Day 2, Friday 12th May

I am here to meet Simona at Cantine Gulino. It turns out that the vines are just at the back of the hotel I am staying at. I meet Simona and Sabastiano Gulino, the family owner who explains to me, after a walk around the Muscato Bianco and Nero D’avola vineyards ( 7 hectares) both famous for being varietals with their origins in this area. This is the home of both grapes. The vineyard has been in the ownership of the family since about 1600 but in the 20th century with the onset of the industrial revolution, the discovery of the the natural springs  that meant vegetables were planted and vine ripped out, the vineyard site fell away and very much into disrepair. In 1995 they started to restore the buildings and its now the way it is now. They show me, high up above the floor the original vats where they would press the wines with their feet. The picture below of the arch shows the pipe in the ceiling where the juice would run free.

The first wine we taste is called ” Fania”, 60% Fiano and 40% Inzolia, from grapes in ” Contrada Burgio” near to Noto. Inzolia is a native grape to this land, the Fiano’s homes is Napoli. Inzolia is ” the king of grapes”. Simona explains,” Its very difficult not to produce a wine here without structure. The structure here is bigger.” She means that its the perfect place to grow Fiano and other grapes, the sun shines and it rains very little. The soil is limestone and very fertile. Its all about sun, weather, limestone soil. “The land here was part of the African plate “ Simona goes on. The soil is full of marine sediments full of calcium and this mountain range  is called the ” Monte Iblei”. There are three other mountain ranges in Sicily: Madonie near Palermo, Pelottaani near Messina and Etna near Catania. All four form Sicily. Back to the wine. They make 30,000 bottles of Fania, its very dry with great acidity, very citrusy. “ Wines of the African plate are full of acidity and therefore keep fresh and last for at least 3 years in the bottle”. Good news. the grapes are de-stemmed. no skin contact, pressed, 24 hours maceration then seperate tanks for 6 months. Next wine is Chardonnay 100%, the only wine I don’t like. Made for a commercial export market and not indigenous.

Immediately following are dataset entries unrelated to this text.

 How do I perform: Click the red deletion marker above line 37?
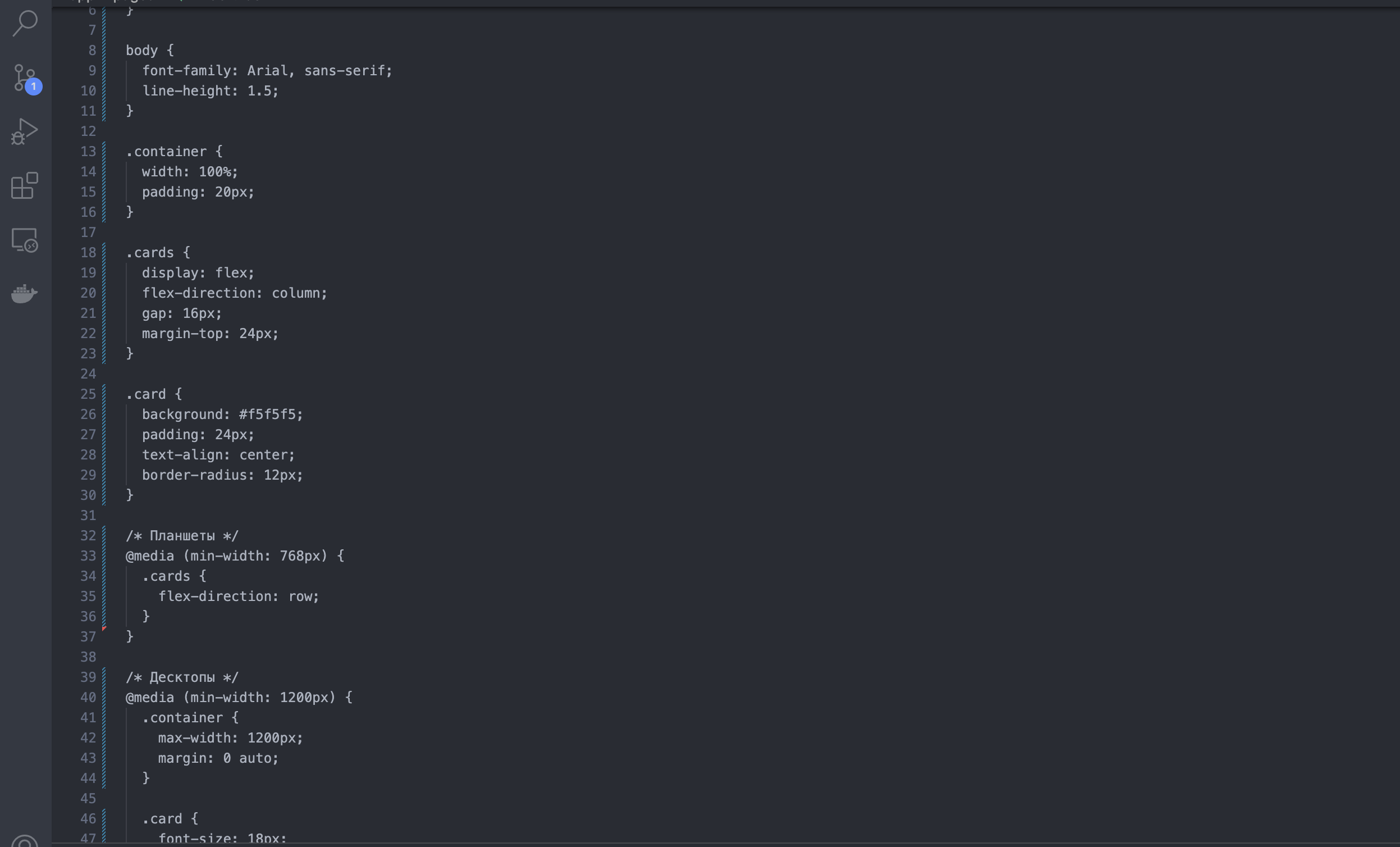[x=104, y=628]
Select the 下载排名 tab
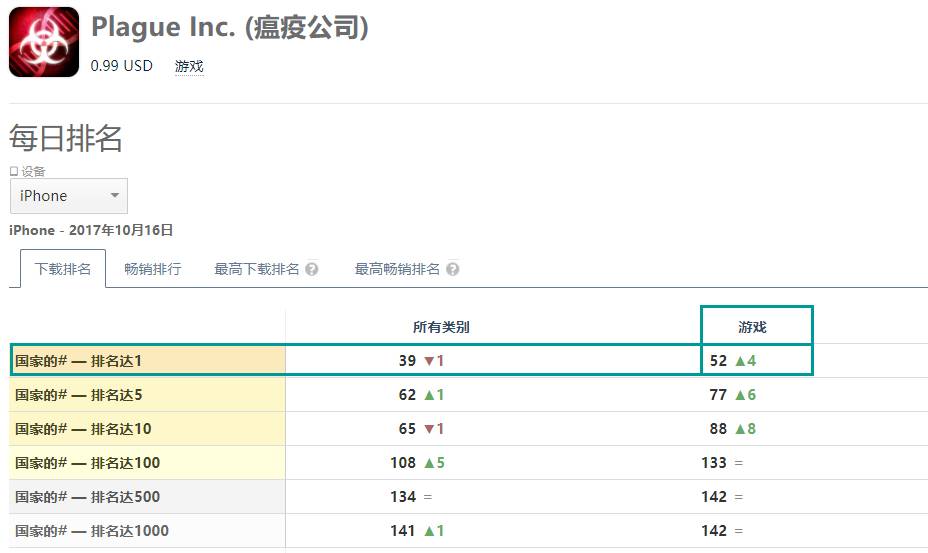 [63, 269]
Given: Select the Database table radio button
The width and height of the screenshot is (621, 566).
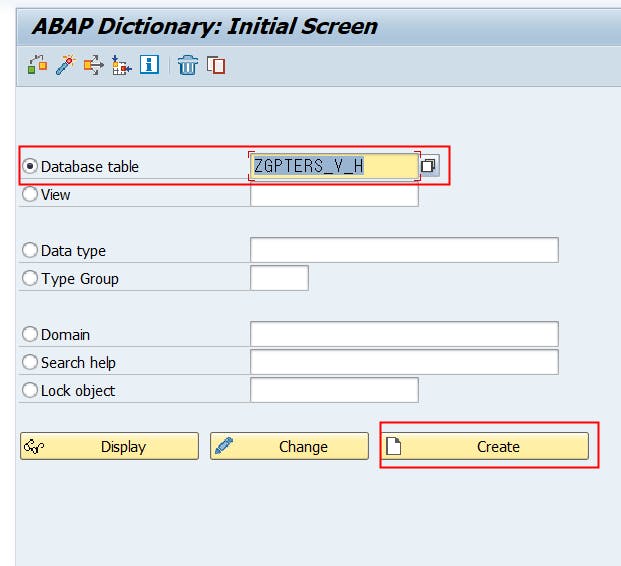Looking at the screenshot, I should (x=30, y=167).
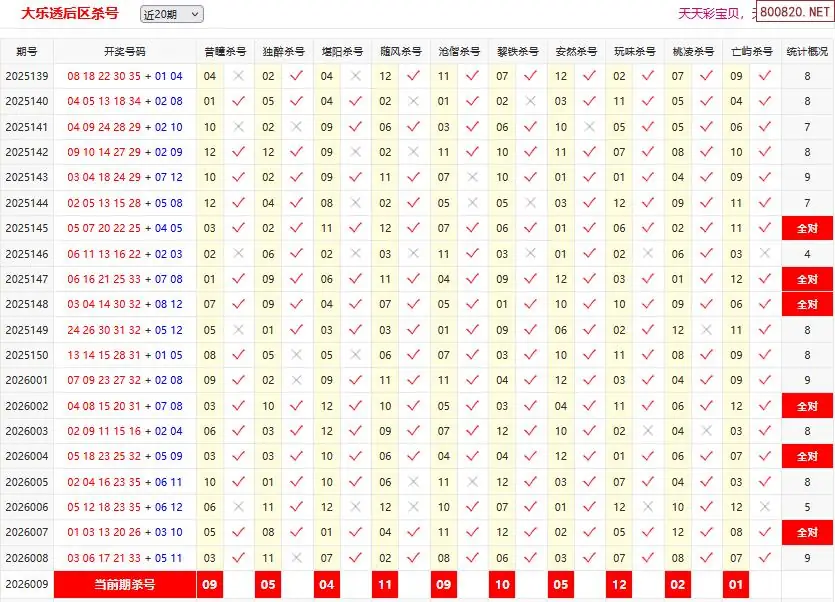Click the 全对 badge for period 2026007
835x602 pixels.
(x=807, y=533)
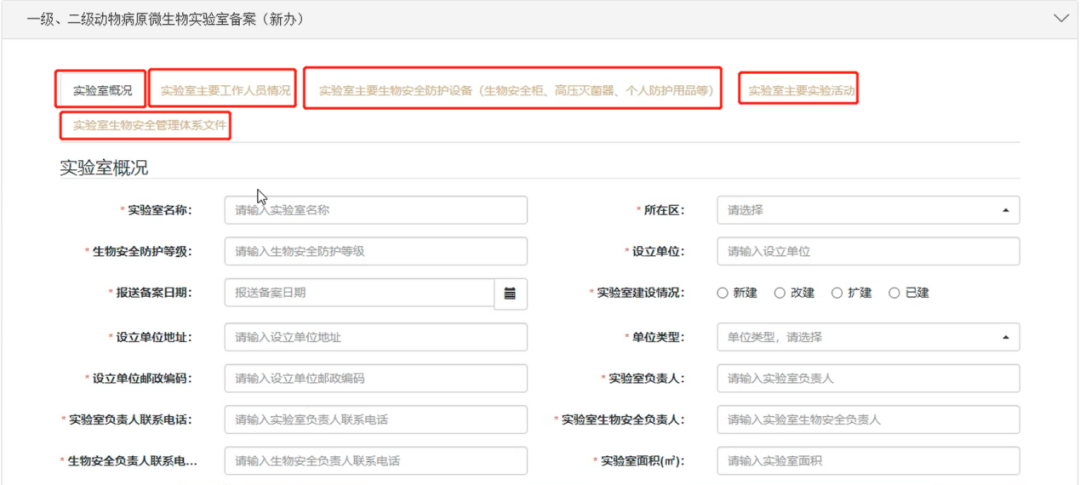This screenshot has width=1080, height=485.
Task: Pick the 已建 construction status option
Action: pyautogui.click(x=895, y=293)
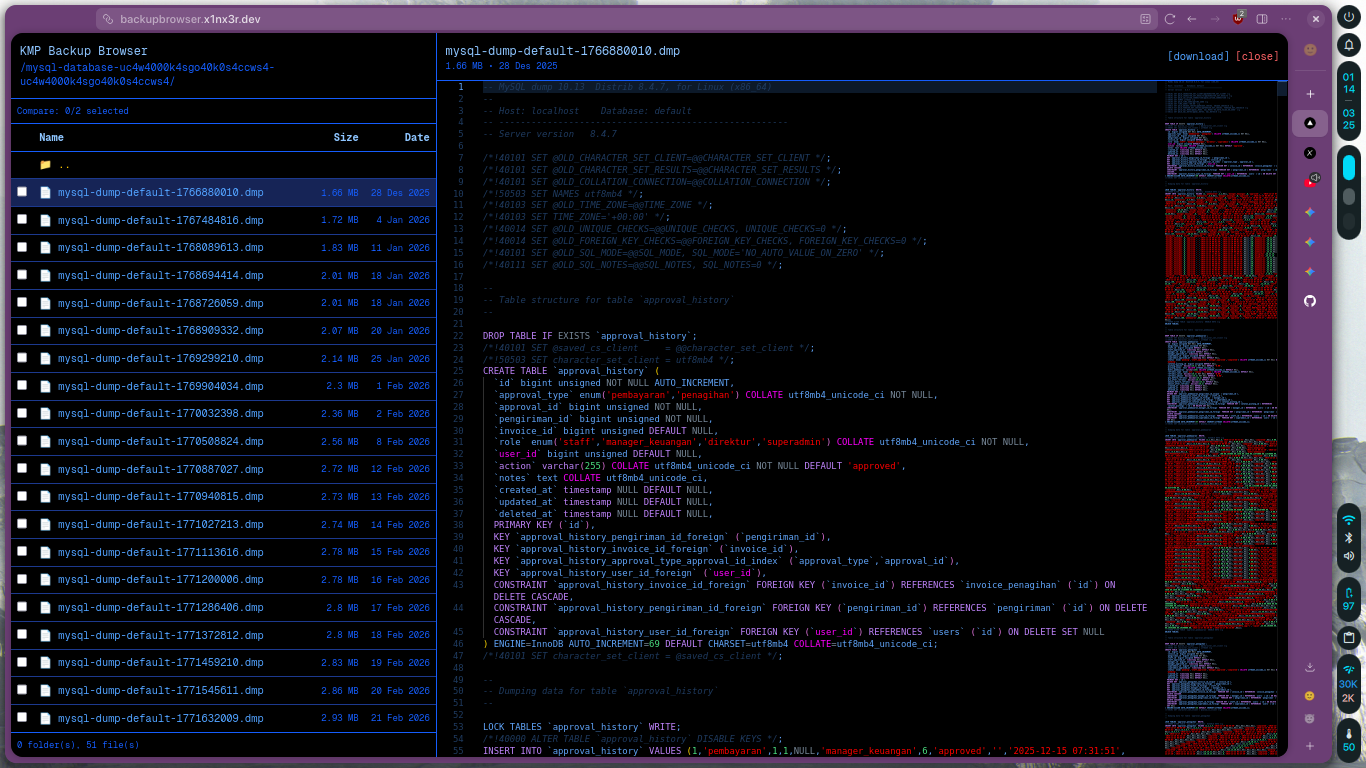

The third wine we taste is the Albanello 2016 a grape typical of the Siracusa wine region and SE Sicily. Cantine Gulino are the only producer of pure Albanelle in Syracusa, the wine is very different with 24 hours on their skins, very quick and notes are both sweet and savoury with a little melon. I like it. Next ” Fanus” a red wine, blend of Syrah and Nero D’Avola ( 60/40). As I taste this the swifts are flying in and out of the barn where the wines are stored. Syrah loves Sicily and Sicily loves Syrah. A grape that Alessio Planeta used to put Sicily on the wine map almost 20 years ago flourishes in this hot, dry dusty land. This wine is macerated for 2 days on the skins, then 6 months in tank before being blended. No oak. Crimson red in colour and light on the rim, 30,000 bottles made, ” simple yet delicious”. Then a wine I tasted in London in January this year, and the reason why I am here, their 2014 Nero D’Avola, 12 months on oak, dried on the vine then a small percentage under the sun. This is a big juicy Nero D’Avola, a really exciting wine that needs time and will age well with plums, rich blackberries and a little sweet spice. 6,000 bottles made, delicious. The last two wines we taste are the Moscato bianco wines from the vines on the property that we walked a few hours earlier ( see picture below). The Don Nuzzo is made by drying some of the grapes under the sun. Its a fresh wine, full of figs and dried apricots. This is indeed a special wine in Italy and Sicily as Simona explains to me. The Jaraya is lighter in colour,as you can see from the picture below. The grapes are totally dried under the sun as well as on the vine, its a great deal sweeter than the first wine and also richer and full of apricots. Supremo Quality.
In the afternoon I decide to take a wee drive over to Noto to meet Theresa who I met in London in January when she was looking after the wines from Cantine Gulino and who now runs a new Enoteca called Enoteca della strada de Vino del val Di Noto”. The business in only a few weeks old but in a great site in a lovely square off the main street running through this gloriously beautiful town. Its not as old as Siracusa, so does not have the depth of time in its architecture, nevertheless the buildings are stunning and its so very well kept indeed. Below is a picture of one of the many churches in the town.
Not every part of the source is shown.